- _Set task A_
In the piece on the four stages of bass playing, reproduce the stretch from "Stage Three: the" through "all bass players.", replacing "flunky" with "sidekick".

- _Source passage_

──────────────────────────────

THE FOUR STAGES OF BASS PLAYING
           Stage One: the early teen or switched-from-guitar bass player. This guy loves the sound of droning lower notes and open strings. He’s too young to know the majority of those riffs were pretty much played out and recorded by 1969. Calling it a disco bass line does not fool anybody; it is still Music 101. Bass players of this stripe love the ancient guitar classics because they’ve finally got the bass lines nailed by three decades of repetition. The fact is, 99% of this brand of bass players are failed guitarists. And they sound like it. Although the dropout rate is at least 50%, anybody can get to this level. So can their kid sister in about half the time.

           Stage Two: Place this bassist in his late teens, early twenties, but there is no hard limit on discovering that bass has a lot of fifths and octaves. Although triads still baffle him, at least the guy is playing more than one note per measure. This is where most bassists stop. They do not possess the aptitude to get any better and they develop the predictable mind-set that bass is accompaniment. A good bassist at this level does what he is told. By a guitar player. Most old-guy rock bands who advertise on Craigslist seek this species of bass player because they can’t figure out how come the last one left them “after so many years”.

           Stage Three: the bassist turns 30, a crisis time for any jazz, rock, or blues musician. He now plays a few riffs and runs, but realizes all he’s done is copy crappy old guitar licks onto the bass. It works, but none of it is original. This character is your self-appointed King of the Bass Solo. One solo, twenty seconds tops, third set, after the drum break. He’s invested so much of his life into being a clone that he’s allowed the guitar player to paint him into the “bass is easy” corner. Unable to undo the mental damage, he resigns himself to being the band flunky. Keeps telling himself he’s just glad to be there. He’s so boring he makes the people around him boring. You have now accounted for 95% of all bass players.

──────────────────────────────

- _Material supplied_
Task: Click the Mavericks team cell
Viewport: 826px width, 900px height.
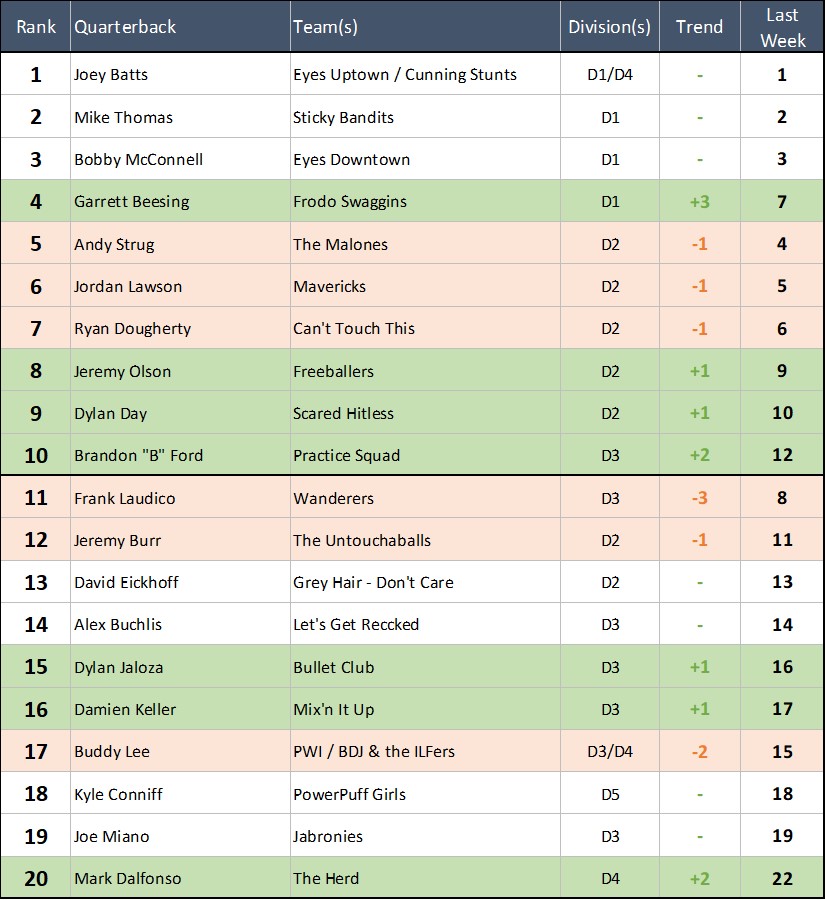Action: 329,287
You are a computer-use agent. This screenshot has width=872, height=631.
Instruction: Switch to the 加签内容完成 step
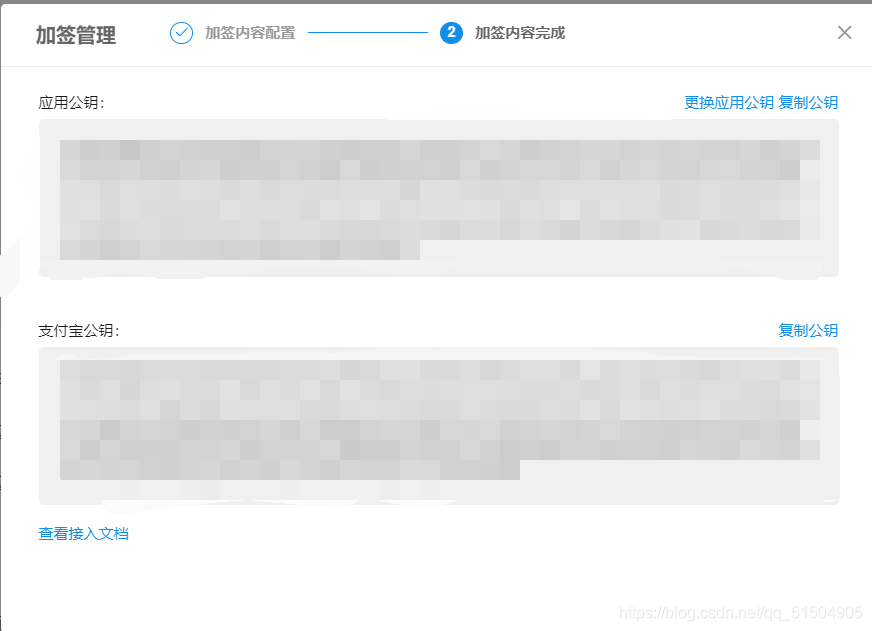coord(520,32)
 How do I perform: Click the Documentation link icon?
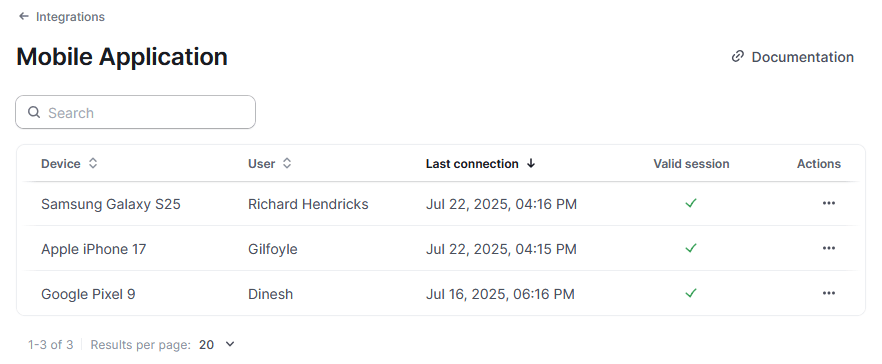click(x=737, y=57)
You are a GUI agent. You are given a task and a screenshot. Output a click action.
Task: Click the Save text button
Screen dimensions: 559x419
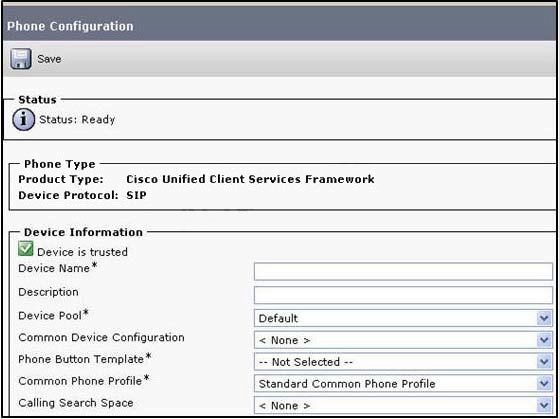(x=49, y=59)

──────────────────────────────

- _Set task B_
Write out all the records above again, requests included, with every click coordinate in the answers multiplied by 0.95 and rounded to a whole number, halves rounded up. Leave out the pictures.

- _Finished answer A_
Stage Three: the bassist turns 30, a crisis time for any jazz, rock, or blues musician. He now plays a few riffs and runs, but realizes all he’s done is copy crappy old guitar licks onto the bass. It works, but none of it is original. This character is your self-appointed King of the Bass Solo. One solo, twenty seconds tops, third set, after the drum break. He’s invested so much of his life into being a clone that he’s allowed the guitar player to paint him into the “bass is easy” corner. Unable to undo the mental damage, he resigns himself to being the band sidekick. Keeps telling himself he’s just glad to be there. He’s so boring he makes the people around him boring. You have now accounted for 95% of all bass players.

- _Finished answer B_
Task: Click the Mavericks team cell
Viewport: 826px width, 900px height.
Action: 313,273
You are a computer-use agent. This screenshot has width=872, height=631.
Instruction: Switch to the 加签内容完成 step
coord(494,30)
 How do I perform: Click the Documentation link icon?
click(x=700, y=54)
You are a GUI agent. You are given a task and a screenshot. Output a click action.
Task: Click the Save text button
Screen dimensions: 559x419
(x=47, y=56)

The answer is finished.